I imagined meeting it in a clearing, under a full moon. Hearing its bright voice, gaze in awe at its graceful form, and fall to my knees in prayer before it.
"SILENCE!" Dimitri shouted.
"You can't all go. The kids wouldn't make it in the deadly cold out there. Let seven go. Seven is the Lord's number, there must be seven! Seven workers from the fields! We can't spare any more!"
"You can't be serious!" I cried out.
Cold anger boiled up inside me.
"I want to go, too. We all want to. You can't just stand there and make a decision like that!"
Others joined in.
"SILENCE," Alexeij now thundered, the master blacksmith.
"We need you! Daniil, Ilya, Nikita, you have a job to do! We can't get by without you! You can't go, be reasonable!"
"But if the Lord wills it, he will make sure that everything here will work out. That nothing will happen!", I tried to argue, still boiling with anger.
"No. Winter is tugging at our huts, we need you," my father said slowly.
"So do the others. Without you, it's going to be tight. The fields lie under the snow, but everything else will be weakened by time and storms. We can only spare the field hands. Besides, they're the ones most likely to withstand the cold and the wilderness; after all, they're constantly out on the Fields of Death, toiling in the wind and rain. They'll all make the trip!"

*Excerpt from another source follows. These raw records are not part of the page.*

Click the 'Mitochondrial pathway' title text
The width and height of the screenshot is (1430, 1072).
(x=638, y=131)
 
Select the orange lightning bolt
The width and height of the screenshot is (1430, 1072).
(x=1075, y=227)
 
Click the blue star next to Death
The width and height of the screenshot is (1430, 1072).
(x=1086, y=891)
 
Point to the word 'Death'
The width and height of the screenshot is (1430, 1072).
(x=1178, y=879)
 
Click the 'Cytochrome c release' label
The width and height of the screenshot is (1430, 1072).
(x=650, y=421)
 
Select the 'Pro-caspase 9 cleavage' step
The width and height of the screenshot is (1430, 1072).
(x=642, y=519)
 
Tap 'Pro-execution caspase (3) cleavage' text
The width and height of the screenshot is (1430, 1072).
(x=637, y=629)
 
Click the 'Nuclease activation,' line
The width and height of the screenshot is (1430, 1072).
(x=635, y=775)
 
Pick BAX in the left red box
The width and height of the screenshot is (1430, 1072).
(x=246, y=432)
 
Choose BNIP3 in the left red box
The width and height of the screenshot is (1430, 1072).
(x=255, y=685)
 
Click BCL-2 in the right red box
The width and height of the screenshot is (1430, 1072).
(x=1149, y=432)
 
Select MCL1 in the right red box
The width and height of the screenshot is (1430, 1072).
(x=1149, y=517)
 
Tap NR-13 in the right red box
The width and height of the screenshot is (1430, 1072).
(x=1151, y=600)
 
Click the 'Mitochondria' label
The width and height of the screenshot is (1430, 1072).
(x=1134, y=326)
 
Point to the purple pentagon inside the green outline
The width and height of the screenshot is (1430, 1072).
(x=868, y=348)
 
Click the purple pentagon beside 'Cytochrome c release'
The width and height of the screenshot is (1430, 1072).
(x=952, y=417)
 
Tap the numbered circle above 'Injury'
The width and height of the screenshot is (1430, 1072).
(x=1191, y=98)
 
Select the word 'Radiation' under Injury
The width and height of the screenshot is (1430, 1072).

I tried to change his mind, and several came to my aid, all those who were also forced to stay.
"You can manage without a dressmaker! I want to go too!" Mary cried defiantly, her cheeks red with anger, her nose wrinkled.
This young woman really believed she deserved the sight of the angel! She really believed her hypocrisies would deceive the Lord, despite her obvious doubts about His divinity!
Others also complained, young and old, many who didn't deserve to go and even those who did.
But it didn't help.
Dimitri was in charge. Everyone knew that. If we started to contradict him, our village would soon end up in chaos. And deep down I knew that I had to stay. That I had to take care of my sister, who would not survive a trip in the snow. That I had to repair the huts that the storms would eat away at.
Sasha was a field worker, he was allowed to go. Sasha and Sofia, Anatoly and old Igor, Ivan and Yulia and Mikhail. When the decision was made, a decision many of us accepted only with heavy hearts and which brought out deep envy in several faces, some of the chosen ones began to cry. They were happy, fulfilled... satisfied. They would see the messenger of the Lord, hear its melodious voice, sing its hymns.
Why wasn't I allowed to go? Why was the world so unfair? I had always believed in the Lord, prayed to Him, been subject to Him and lived according to His will. Why hadn't he chosen me to see his messenger? I had been so proud back when I had been allowed to learn the carpenter's trade and thus had not to go to the Fields of Death to toil there. At that time, I had felt like someone better when I saw Sasha and Sofia setting out early in the morning with all the other workers, with their old-fashioned plows and thick, shabby clothes.
Was this the punishment for my arrogance?
The Lord knew everything. He had seen what repulsive thoughts I had had, how superior I had felt to the others. Perhaps it was my punishment that I was not allowed to go. Perhaps the Lord was no longer favorable to me and I would have to prove myself to Him.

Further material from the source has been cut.